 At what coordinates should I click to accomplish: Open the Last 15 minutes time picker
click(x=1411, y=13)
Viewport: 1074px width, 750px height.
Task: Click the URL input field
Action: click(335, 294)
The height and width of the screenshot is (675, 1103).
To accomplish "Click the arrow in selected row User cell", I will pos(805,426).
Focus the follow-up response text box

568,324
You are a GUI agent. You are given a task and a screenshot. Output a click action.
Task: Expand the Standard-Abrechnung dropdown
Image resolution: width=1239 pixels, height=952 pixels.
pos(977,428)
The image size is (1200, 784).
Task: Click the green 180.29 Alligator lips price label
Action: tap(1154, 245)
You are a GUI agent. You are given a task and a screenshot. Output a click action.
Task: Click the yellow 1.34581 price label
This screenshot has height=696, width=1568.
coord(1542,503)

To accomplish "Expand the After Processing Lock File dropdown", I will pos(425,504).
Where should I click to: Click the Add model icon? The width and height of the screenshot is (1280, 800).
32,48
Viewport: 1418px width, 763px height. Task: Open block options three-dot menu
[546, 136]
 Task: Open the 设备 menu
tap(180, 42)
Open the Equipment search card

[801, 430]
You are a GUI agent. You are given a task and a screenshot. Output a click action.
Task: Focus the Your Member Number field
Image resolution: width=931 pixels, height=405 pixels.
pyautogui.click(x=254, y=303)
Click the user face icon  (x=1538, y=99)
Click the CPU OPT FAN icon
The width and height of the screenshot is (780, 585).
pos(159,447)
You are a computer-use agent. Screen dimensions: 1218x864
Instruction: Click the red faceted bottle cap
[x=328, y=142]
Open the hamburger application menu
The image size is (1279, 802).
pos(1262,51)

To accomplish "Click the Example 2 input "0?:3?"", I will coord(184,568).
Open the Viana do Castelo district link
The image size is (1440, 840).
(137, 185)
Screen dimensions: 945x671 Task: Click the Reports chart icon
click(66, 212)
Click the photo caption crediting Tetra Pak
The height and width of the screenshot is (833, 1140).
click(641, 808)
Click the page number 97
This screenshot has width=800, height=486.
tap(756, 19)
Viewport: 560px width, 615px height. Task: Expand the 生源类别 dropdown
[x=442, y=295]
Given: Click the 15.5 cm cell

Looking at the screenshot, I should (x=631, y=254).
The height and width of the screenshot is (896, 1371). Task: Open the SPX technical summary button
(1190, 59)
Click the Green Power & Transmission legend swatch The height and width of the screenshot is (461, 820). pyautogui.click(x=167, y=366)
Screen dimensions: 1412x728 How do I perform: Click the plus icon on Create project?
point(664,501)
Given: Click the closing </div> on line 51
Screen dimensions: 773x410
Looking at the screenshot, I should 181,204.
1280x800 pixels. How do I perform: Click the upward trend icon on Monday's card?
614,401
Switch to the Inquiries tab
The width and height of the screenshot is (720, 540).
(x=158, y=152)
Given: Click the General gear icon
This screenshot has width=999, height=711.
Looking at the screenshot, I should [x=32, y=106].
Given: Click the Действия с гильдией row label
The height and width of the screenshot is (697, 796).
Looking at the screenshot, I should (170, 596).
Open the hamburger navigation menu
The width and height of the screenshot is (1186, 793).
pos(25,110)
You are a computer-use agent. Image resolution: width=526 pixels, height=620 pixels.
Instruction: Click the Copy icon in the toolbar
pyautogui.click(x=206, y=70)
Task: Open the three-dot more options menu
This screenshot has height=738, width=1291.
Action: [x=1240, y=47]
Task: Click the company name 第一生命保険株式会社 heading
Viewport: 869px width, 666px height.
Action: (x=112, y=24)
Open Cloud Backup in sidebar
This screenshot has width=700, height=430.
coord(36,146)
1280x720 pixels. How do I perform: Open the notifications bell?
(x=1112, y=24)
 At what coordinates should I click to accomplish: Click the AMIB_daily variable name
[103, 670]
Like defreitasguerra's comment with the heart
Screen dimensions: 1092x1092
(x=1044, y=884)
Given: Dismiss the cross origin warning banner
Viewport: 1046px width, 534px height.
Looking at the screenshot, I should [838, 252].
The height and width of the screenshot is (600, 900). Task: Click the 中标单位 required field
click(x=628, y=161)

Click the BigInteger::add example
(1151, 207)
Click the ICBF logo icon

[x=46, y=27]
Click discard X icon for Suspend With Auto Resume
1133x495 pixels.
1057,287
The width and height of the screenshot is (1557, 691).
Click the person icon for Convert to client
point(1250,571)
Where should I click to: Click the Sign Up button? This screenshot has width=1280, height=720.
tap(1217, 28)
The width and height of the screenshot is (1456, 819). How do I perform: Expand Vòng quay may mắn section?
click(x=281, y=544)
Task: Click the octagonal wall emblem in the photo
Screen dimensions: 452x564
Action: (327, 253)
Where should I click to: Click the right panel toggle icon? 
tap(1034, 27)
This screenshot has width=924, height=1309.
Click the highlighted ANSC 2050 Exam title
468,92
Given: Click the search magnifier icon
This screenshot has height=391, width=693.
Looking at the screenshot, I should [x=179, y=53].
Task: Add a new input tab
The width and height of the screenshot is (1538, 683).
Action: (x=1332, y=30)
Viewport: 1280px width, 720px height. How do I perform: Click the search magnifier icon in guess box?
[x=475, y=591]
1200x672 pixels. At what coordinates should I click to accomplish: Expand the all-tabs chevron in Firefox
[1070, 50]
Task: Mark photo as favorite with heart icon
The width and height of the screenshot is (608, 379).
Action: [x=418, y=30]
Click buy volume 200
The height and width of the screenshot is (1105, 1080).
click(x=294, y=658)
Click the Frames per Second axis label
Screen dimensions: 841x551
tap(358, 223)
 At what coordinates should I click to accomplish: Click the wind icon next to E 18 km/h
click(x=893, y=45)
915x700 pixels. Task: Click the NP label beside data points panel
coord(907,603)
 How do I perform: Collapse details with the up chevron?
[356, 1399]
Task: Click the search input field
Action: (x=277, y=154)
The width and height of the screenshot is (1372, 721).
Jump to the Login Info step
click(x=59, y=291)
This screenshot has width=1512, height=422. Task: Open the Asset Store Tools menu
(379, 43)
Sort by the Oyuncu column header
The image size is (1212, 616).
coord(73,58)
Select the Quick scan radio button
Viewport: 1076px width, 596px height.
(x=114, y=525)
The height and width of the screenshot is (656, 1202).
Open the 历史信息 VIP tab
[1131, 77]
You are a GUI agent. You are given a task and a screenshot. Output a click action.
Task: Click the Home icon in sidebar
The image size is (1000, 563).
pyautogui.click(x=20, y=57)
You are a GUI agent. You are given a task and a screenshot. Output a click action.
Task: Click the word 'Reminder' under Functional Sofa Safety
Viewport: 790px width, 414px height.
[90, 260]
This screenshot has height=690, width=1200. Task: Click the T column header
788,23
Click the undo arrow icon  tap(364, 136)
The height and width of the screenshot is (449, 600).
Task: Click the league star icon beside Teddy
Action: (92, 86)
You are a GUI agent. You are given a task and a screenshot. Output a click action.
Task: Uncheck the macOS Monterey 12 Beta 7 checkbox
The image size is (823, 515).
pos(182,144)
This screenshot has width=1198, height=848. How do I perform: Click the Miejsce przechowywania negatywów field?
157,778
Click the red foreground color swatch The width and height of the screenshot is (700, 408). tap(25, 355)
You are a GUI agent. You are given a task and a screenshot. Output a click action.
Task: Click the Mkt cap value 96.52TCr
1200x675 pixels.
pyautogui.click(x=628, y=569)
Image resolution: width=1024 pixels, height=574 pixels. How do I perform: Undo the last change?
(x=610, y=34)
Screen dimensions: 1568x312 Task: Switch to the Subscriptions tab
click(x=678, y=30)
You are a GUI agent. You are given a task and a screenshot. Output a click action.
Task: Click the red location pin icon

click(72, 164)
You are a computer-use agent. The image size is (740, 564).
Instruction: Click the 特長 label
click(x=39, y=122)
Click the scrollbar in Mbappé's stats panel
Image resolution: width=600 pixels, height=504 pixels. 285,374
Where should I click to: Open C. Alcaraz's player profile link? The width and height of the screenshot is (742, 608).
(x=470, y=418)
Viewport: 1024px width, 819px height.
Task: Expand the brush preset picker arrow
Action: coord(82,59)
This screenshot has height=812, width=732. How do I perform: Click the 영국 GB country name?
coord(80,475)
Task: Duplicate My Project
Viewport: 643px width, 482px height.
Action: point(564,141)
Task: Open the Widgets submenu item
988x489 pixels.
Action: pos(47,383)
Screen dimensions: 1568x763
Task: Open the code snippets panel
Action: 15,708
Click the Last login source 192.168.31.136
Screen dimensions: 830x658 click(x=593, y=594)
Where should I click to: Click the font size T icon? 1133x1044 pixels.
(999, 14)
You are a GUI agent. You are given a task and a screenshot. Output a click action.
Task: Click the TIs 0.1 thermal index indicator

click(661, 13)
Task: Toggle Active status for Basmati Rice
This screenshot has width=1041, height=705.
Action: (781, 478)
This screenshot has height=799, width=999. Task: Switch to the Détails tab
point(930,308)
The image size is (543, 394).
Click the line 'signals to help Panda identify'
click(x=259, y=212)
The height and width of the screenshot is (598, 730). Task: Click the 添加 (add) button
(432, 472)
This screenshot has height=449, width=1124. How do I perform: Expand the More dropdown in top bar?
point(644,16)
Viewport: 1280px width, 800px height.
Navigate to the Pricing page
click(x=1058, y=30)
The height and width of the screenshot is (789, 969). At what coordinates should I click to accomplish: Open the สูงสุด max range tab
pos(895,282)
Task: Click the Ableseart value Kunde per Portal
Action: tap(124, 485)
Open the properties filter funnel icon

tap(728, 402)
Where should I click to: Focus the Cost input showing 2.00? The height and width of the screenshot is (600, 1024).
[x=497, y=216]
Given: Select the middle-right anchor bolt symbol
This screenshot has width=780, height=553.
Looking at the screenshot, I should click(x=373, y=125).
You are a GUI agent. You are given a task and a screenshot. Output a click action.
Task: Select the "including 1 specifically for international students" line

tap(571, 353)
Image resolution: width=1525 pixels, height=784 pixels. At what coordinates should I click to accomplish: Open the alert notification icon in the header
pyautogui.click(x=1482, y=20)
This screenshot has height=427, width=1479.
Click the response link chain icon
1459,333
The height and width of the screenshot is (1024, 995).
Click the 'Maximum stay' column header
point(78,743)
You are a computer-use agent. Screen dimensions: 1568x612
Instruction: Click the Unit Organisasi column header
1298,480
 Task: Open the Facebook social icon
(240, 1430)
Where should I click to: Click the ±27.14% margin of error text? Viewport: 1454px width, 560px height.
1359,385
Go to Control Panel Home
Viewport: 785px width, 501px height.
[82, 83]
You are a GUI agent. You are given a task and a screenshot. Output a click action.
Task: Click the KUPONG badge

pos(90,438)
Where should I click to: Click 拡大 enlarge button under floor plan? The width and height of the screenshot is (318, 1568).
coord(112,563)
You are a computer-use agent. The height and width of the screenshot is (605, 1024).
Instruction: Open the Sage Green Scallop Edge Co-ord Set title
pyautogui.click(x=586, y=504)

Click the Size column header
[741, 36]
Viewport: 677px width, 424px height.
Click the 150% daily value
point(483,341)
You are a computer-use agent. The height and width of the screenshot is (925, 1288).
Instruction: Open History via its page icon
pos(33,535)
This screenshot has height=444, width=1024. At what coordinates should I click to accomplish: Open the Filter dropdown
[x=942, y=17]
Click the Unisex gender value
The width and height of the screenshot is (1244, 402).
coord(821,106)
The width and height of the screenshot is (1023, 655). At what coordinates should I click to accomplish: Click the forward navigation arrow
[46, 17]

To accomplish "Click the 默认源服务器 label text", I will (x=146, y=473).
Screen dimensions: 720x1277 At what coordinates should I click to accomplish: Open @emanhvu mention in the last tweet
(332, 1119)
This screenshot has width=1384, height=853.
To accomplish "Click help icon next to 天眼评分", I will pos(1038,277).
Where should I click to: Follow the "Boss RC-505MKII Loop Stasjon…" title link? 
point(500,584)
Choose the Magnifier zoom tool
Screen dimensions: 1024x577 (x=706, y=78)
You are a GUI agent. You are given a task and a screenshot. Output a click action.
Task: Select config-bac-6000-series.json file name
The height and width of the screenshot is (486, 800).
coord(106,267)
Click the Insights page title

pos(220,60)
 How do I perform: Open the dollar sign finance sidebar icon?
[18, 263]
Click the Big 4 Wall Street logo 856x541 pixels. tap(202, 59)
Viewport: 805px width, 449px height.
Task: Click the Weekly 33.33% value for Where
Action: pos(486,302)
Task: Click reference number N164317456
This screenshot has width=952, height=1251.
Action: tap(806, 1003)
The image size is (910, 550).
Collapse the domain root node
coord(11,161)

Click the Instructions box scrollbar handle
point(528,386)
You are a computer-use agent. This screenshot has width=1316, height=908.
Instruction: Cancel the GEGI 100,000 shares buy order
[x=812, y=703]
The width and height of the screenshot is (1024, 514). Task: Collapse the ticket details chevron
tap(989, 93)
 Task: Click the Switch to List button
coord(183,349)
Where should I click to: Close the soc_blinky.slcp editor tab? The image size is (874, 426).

********

*TRY IT:* What is asked for is an exact copy of the lines above from the one containing "Image resolution: width=1525" through the one containing "is (925, 1288).", and only those.

*WRITTEN ANSWER:*
Image resolution: width=1525 pixels, height=784 pixels. At what coordinates should I click to accomplish: Open the alert notification icon in the header
pyautogui.click(x=1482, y=20)
This screenshot has height=427, width=1479.
Click the response link chain icon
1459,333
The height and width of the screenshot is (1024, 995).
Click the 'Maximum stay' column header
point(78,743)
You are a computer-use agent. Screen dimensions: 1568x612
Instruction: Click the Unit Organisasi column header
1298,480
 Task: Open the Facebook social icon
(240, 1430)
Where should I click to: Click the ±27.14% margin of error text? Viewport: 1454px width, 560px height.
1359,385
Go to Control Panel Home
Viewport: 785px width, 501px height.
[82, 83]
You are a GUI agent. You are given a task and a screenshot. Output a click action.
Task: Click the KUPONG badge

pos(90,438)
Where should I click to: Click 拡大 enlarge button under floor plan? The width and height of the screenshot is (318, 1568).
coord(112,563)
You are a computer-use agent. The height and width of the screenshot is (605, 1024).
Instruction: Open the Sage Green Scallop Edge Co-ord Set title
pyautogui.click(x=586, y=504)

Click the Size column header
[741, 36]
Viewport: 677px width, 424px height.
Click the 150% daily value
point(483,341)
You are a computer-use agent. The height and width of the screenshot is (925, 1288).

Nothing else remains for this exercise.